La risposta di Relatronica è che la consapevolezza critica è il primo passo, ma non basta. Serve una pratica — un insieme di abitudini, domande e azioni che integriamo nella nostra vita quotidiana. Ecco un framework in cinque punti che puoi usare come punto di partenza.
Primo: interroga. Ogni volta che incontri un sistema di AI — un chatbot, un algoritmo di raccomandazione, un sistema di selezione — poniti cinque domande. Chi l'ha costruito e perché? Su quali dati è addestrato? Chi ne beneficia e chi ne è escluso? Quali decisioni prende e con quale trasparenza? Esiste un'alternativa? Non avrai sempre le risposte, ma porsi le domande è già un atto di consapevolezza critica.

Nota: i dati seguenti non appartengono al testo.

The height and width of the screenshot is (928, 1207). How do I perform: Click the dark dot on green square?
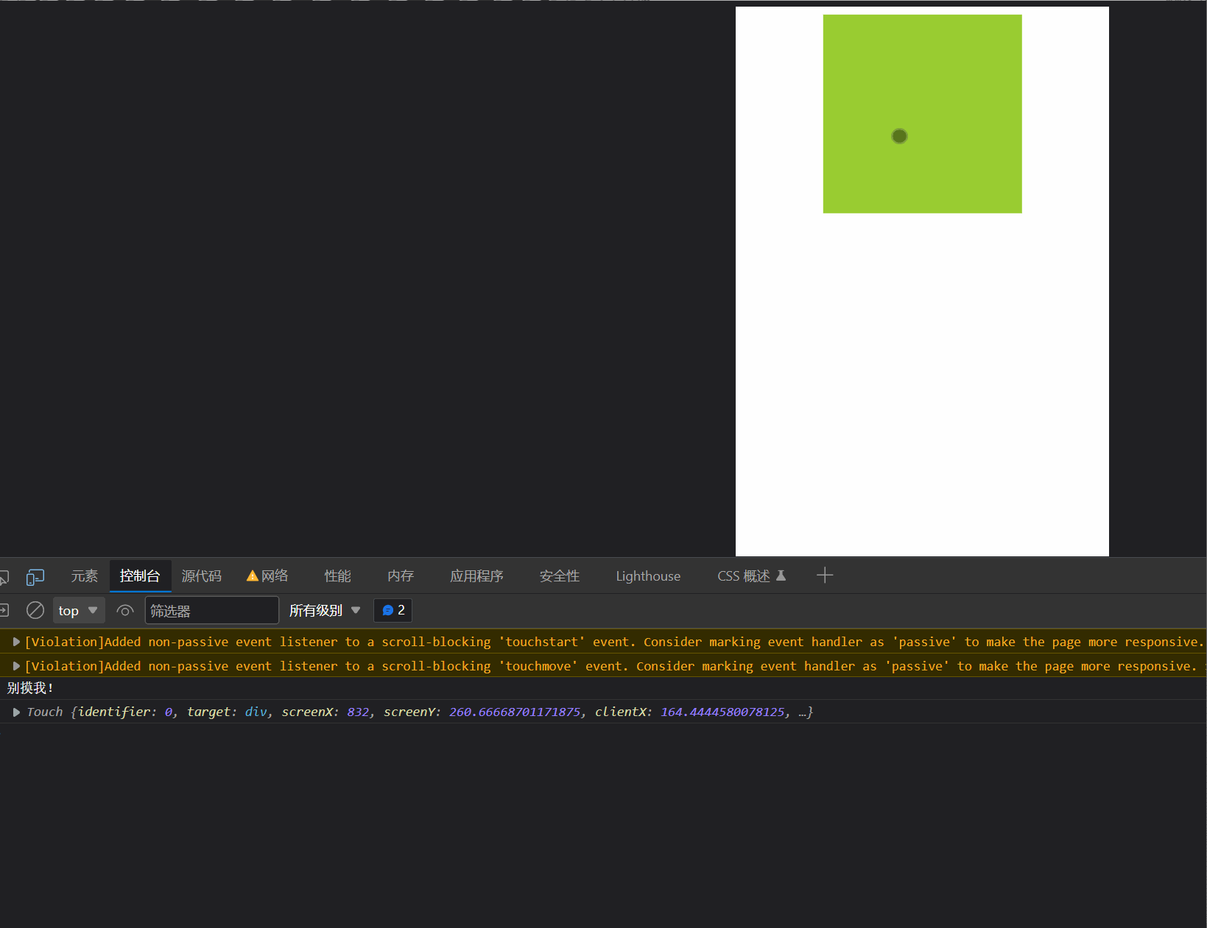point(899,136)
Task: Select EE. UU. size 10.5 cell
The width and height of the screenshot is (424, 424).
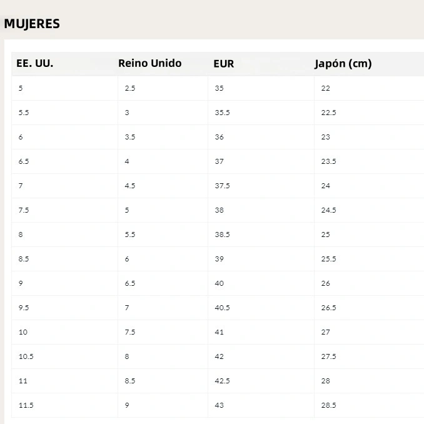Action: click(x=26, y=356)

Secondo: proteggi. La tua privacy e quella degli altri non è un lusso — è un diritto. Usa strumenti di crittografia per le comunicazioni sensibili. Controlla le impostazioni di privacy delle app e dei servizi che usi. Scegli servizi che rispettano la tua privacy quando possibile (Signal invece di WhatsApp, Proton invece di Gmail, Firefox invece di Chrome). E ricorda: ogni volta che condividi dati su altri (foto di amici, contatti), stai prendendo decisioni anche per loro.

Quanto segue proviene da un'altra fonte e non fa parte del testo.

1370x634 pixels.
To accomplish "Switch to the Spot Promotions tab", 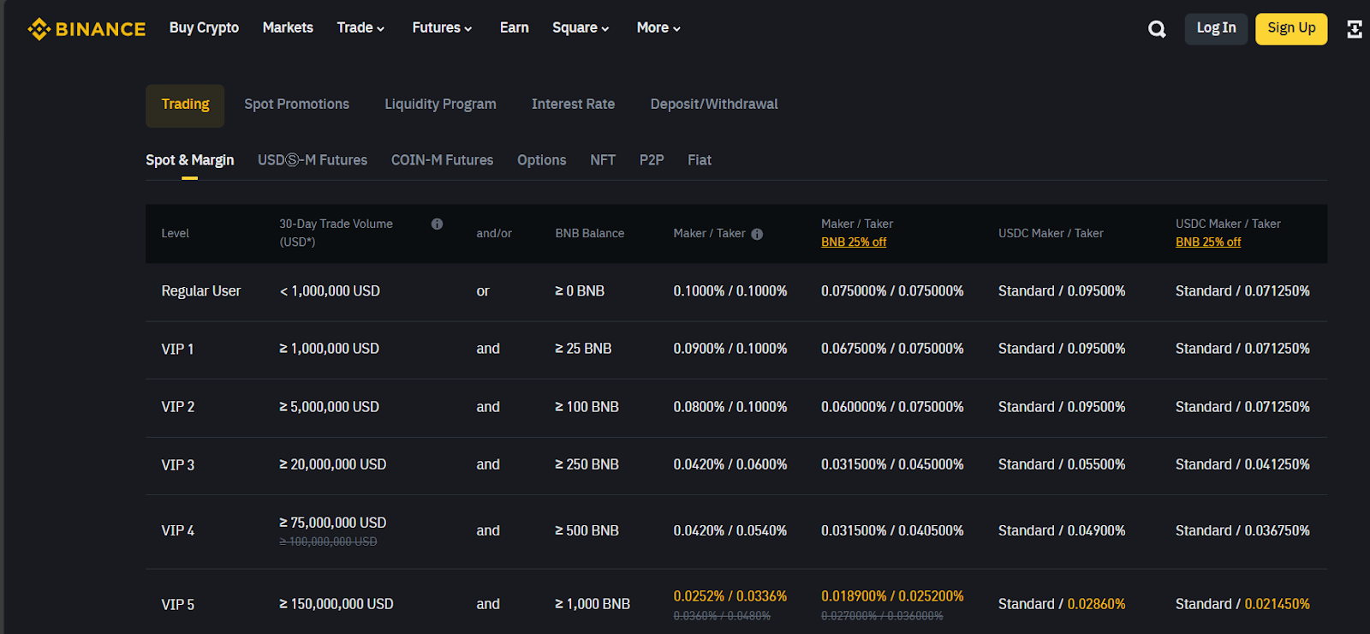I will [296, 105].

Terzo: partecipa. La governance dell'AI non può essere lasciata solo ai tecnici e ai politici. Partecipa al dibattito pubblico: scrivi ai tuoi rappresentanti politici sulle questioni che ti stanno a cuore, partecipa a consultazioni pubbliche, supporta le organizzazioni della società civile che lavorano sull'etica dell'AI (come l'Algorithmic Justice League, l'EFF, noyb, Privacy International). Se ti viene offerta l'opportunità di partecipare a un'assemblea cittadina sull'AI, coglila.

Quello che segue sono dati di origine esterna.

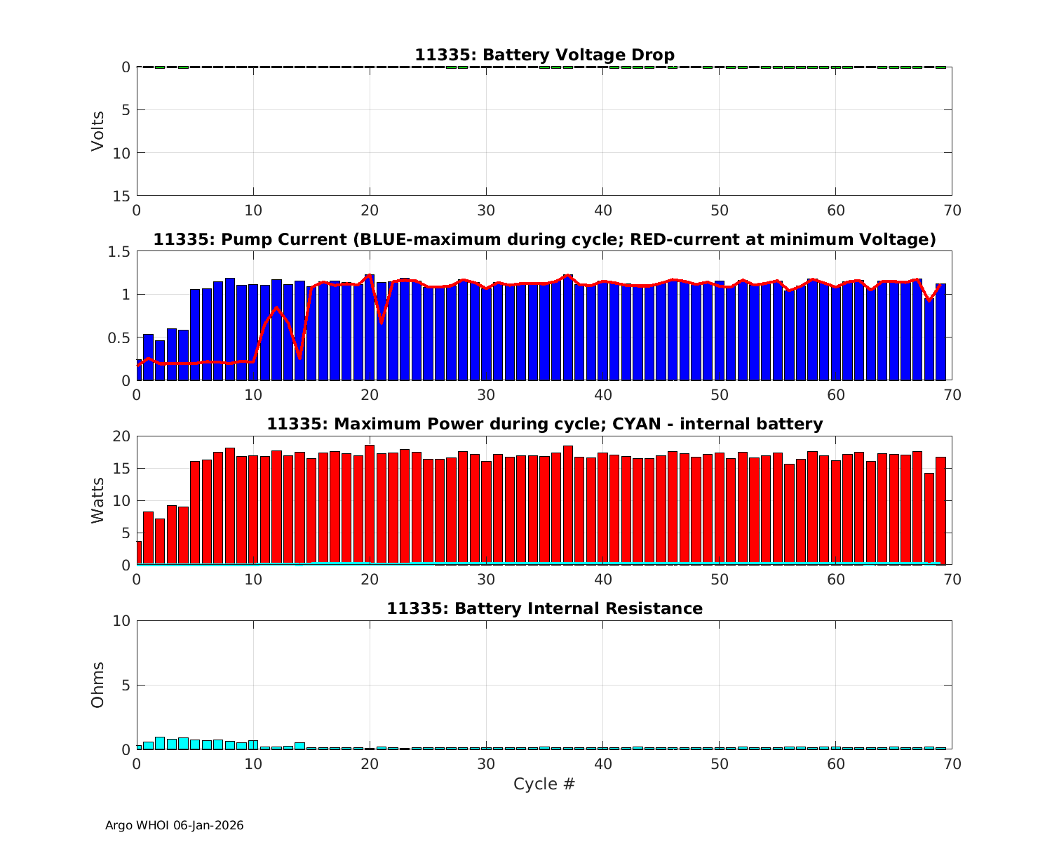
Task: Click the Ohms y-axis label
Action: click(x=97, y=685)
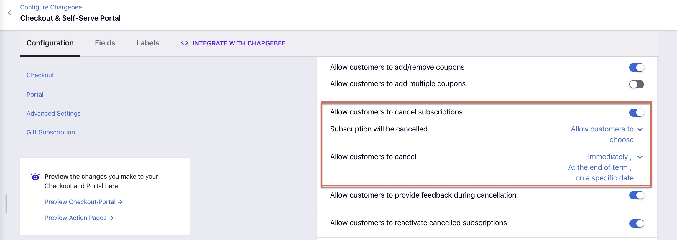Viewport: 677px width, 240px height.
Task: Turn off allow customers to cancel subscriptions
Action: (x=636, y=112)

Quarto: sostieni alternative. Ogni volta che scegli un servizio open source invece di uno proprietario, che contribuisci a Wikipedia, che supporti un progetto di beni comuni digitali, stai votando con le tue azioni per un modello diverso di tecnologia. Il platform cooperativism — cooperative che possiedono le piattaforme su cui lavorano — è un'alternativa concreta alla gig economy algoritmica. Cerca, usa e sostieni queste alternative.
Quinto: condividi. La cosa più potente che puoi fare con le conoscenze acquisite in questo corso è condividerle. Parla di bias algoritmico con i tuoi colleghi, di privacy con i tuoi familiari, di sorveglianza con i tuoi amici. Non serve essere esperti per avere conversazioni significative — serve essere informati e curiosi. Questo corso è un inizio, non una fine. Il futuro dell'AI non è scritto: lo stiamo scrivendo insieme, una scelta alla volta.